Many trusts and boards will have lost staff to the pandemic and all of the health professions will be remembering colleagues lost to Covid-19.
The Society is asking trusts and boards to support a minute’s silence at 12.00pm, and 11am in Northern Ireland with the Northern Ireland Committee Irish Congress of Trade Unions (NIC ICTU), preceded by the reading of staff names who have died in service during the past year. We are also encouraging SoR representatives (Reps) to attend the free online TUC IWMD event between 2pm and 3pm. There are additional opportunities to join regional events on the day which can be accessed through the TUC site, which also has materials Reps can use to promote IWMD.

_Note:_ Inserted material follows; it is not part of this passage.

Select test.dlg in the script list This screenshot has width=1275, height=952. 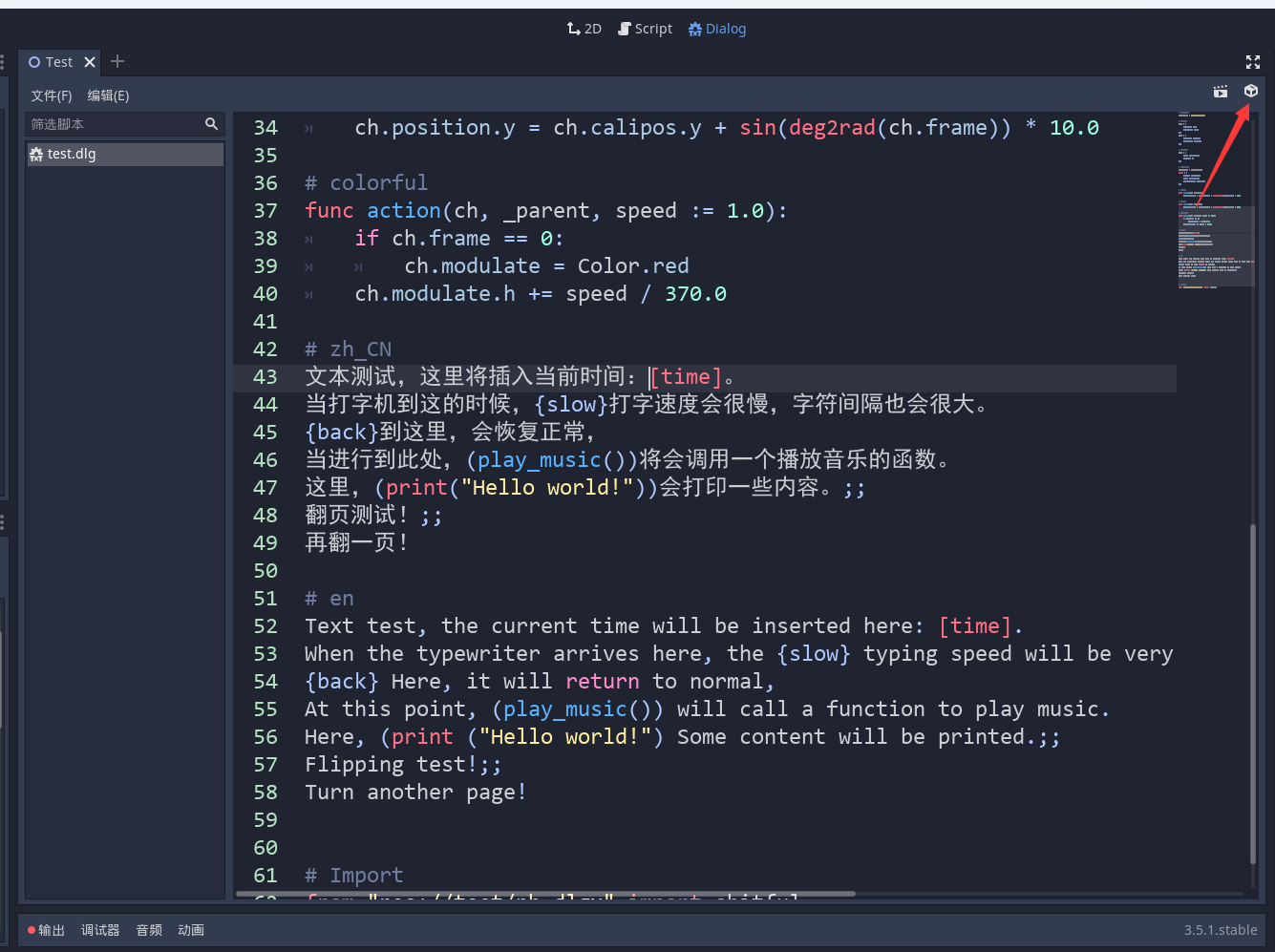pyautogui.click(x=72, y=154)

The day is always a powerful opportunity to reflect upon health and safety challenges in workplaces. In the NHS this includes not just the prominent visible challenges highlighted in the pandemic such as the need for PPE, safe work spaces and recognition of the hazardous equipment many staff use. It also covers the less visible risks that can give rise to stress, burn-out and other mental illnesses. Excessive hours and excessive pressures were risks for many SoR members even before the added pressures from Covid-19. We want to use the space for reflection offered by IWMD to promote thinking around minimising these risks as well.
Dean Rogers, SoR Director of Industrial Strategy & Member Relations, told us: ‘Over the last month, our hugely successful Radiate event has already been promoting well-being at work. This has been a wonderfully popular and well received initiative with a great mix of practical sessions, celebration, and reflection, and strongly supporting IWMD fits in perfectly.
‘The well-being and mental health of members is a priority for the SoR and should be for employers. The keystone to recruiting and retaining radiographers is recognising and protecting from poor and dangerous working patterns and practices. Too many members are expected or cajoled into working excessive hours; extra shifts at short notice; to miss breaks and spend whole shifts doing patient facing tasks with no time for reflection; to put up with poorly ventilated and cramped conditions; to compromise on professional standards to meet patient demand and more. This has long been the case but the pandemic has highlighted these challenges even more clearly.
‘The good news is the pandemic has also amplified how important it is to challenge these risks and how professionals can go about protecting themselves. We have a fantastic, growing network of over 300 trained workplace health and safety representatives. The SoR can celebrate the success we have from ensuring appropriate PPE to making sure the return of partners to ante-natal scans only happens when it is safe. Every week we make more progress.
‘We have a long way to go to overcome the culture in many trusts and boards where the shortage of radiographers means staff, and ultimately patient care, are put at risk and this will be our key campaigning priority post-pandemic – as everything else hinges on and follows from reducing these pressures. We hope IWMD can be another opportunity for employers, Reps and members to join us.’